Di tempat lain, dengan cara yang berbeda, ada sebuah gerakan yang diinisiasi beberapa anak muda dengan mengajak masyarakat di sebuah lingkungan untuk melakukan gerakan pemberdayaan ekonomi berbasis lokalitas. Gerakan warga ini diberi nama Payungi, singkatan dari Pasar Yosomulyo Pelangi. Simbol gerakan ini gambar payung warna warni, mungkin untuk menggambarkan bahwa gerakan ini akan mampu memayungi siapapun yang terlibat dalam pemberdayaan dan siapapun bisa bergabung tanpa melihat latar belakangnya. Gerakan utama payungi adalah pasar kuliner mingguan. Pedagangnya adalah penduduk lingkungan setempat dan yang dijual adalah kuliner tradisional. Orang datang kesana tinggal memilih jajanan atau panganan yang diminati sembari bernostalgia menikmati kuliner tradisional yang dulu, dulu sekali, pernah menjadi makanan sehari-hari.
Payungi kini bukan hanya menawarkan jajanan tradisional, namun berkembang menjadi wadah tempat belajar rakyat yang diberi nama Payungi University, sebuah gerakan untuk proses belajar masyarakat dalam berbagai keahlian dan keterampilan. Paket-paket belajar ditawarkan dengan biaya sukarela dari peserta atau bahkan tidak perlu bayar karena semua dilakukan dengan sukarela, baik pesertanya maupun fasilitatornya. Gerakan sosial dan pemberdayaan di payungi dilakukan dan dipromosikan dengan memanfaatkan platform digital, sebab itu wajar jika daya jelajah dan jangkauan gaungnya telah melintasi wilayah yang sangat luas, jauh melampaui lokasi asal-usulnya yang hanya sebuah kelurahan, bahkan lebih sempit lagi hanya sebuah lingkungan.

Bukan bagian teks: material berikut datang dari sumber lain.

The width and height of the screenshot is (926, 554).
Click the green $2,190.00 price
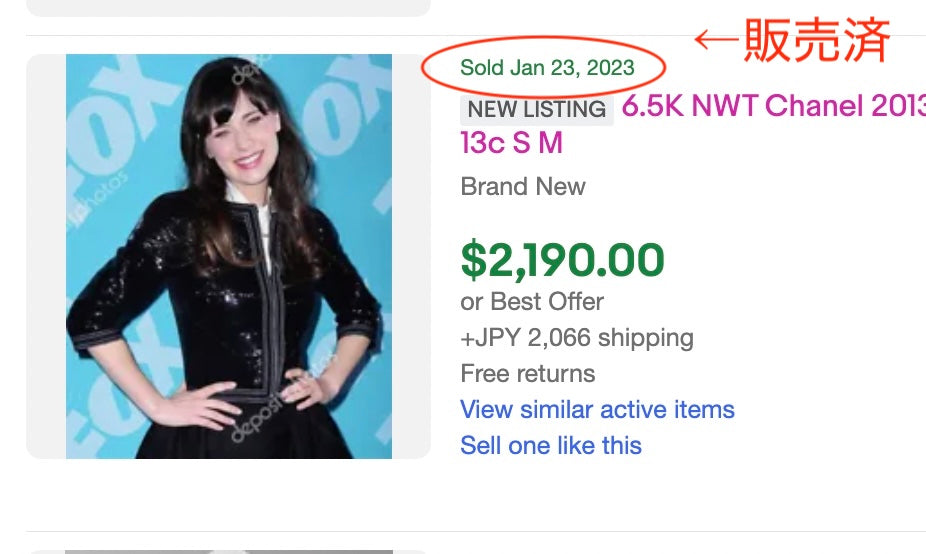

Dua gambaran sebagaimana potret di atas menggambarkan sebuah kegelisahan intelektual sekaligus kegelisahan moral para penggeraknya melihat kenyataan sosial yang ada disekelilingnya. Dan memang para muadzin sosial biasanya lahir dari membaca masyarakat dan bacaan zaman. Kegelisahan yang dikumpulkan dan kemudian diwujudkan dalam gerakan sosial. Gerakan sosial dimanapun dan di zaman apapun selalu berangkat dari kegelisahan intelektual dan moral seperti ini. Para Nabi dan Rasul, para pemikir, cendekiawan dan ilmuwan, tokoh politik, semuanya berangkat dari kegelisahan. Karena kegelisahan itulah mereka menyeru, mengajak dan melakukan perubahan. Perubahan yang kemudian dicatat dalam sejarah kehidupan manusia. Mereka-mereka ini sesungguhnya para muadzin sosial. Sebab itu menularkan kegelisahan intelektual dan moral terhadap persoalan masyarakat adalah tugas sejarah yang semestinya dilakukan oleh semua orang. Dengan kegelisahan itu, maka akan banyak lahir muadzin sosial. Berbahagialah orang-orang yang selalu gelisah dengan persoalan masyarakatnya. Selamat datang jiwa-jiwa yang gelisah.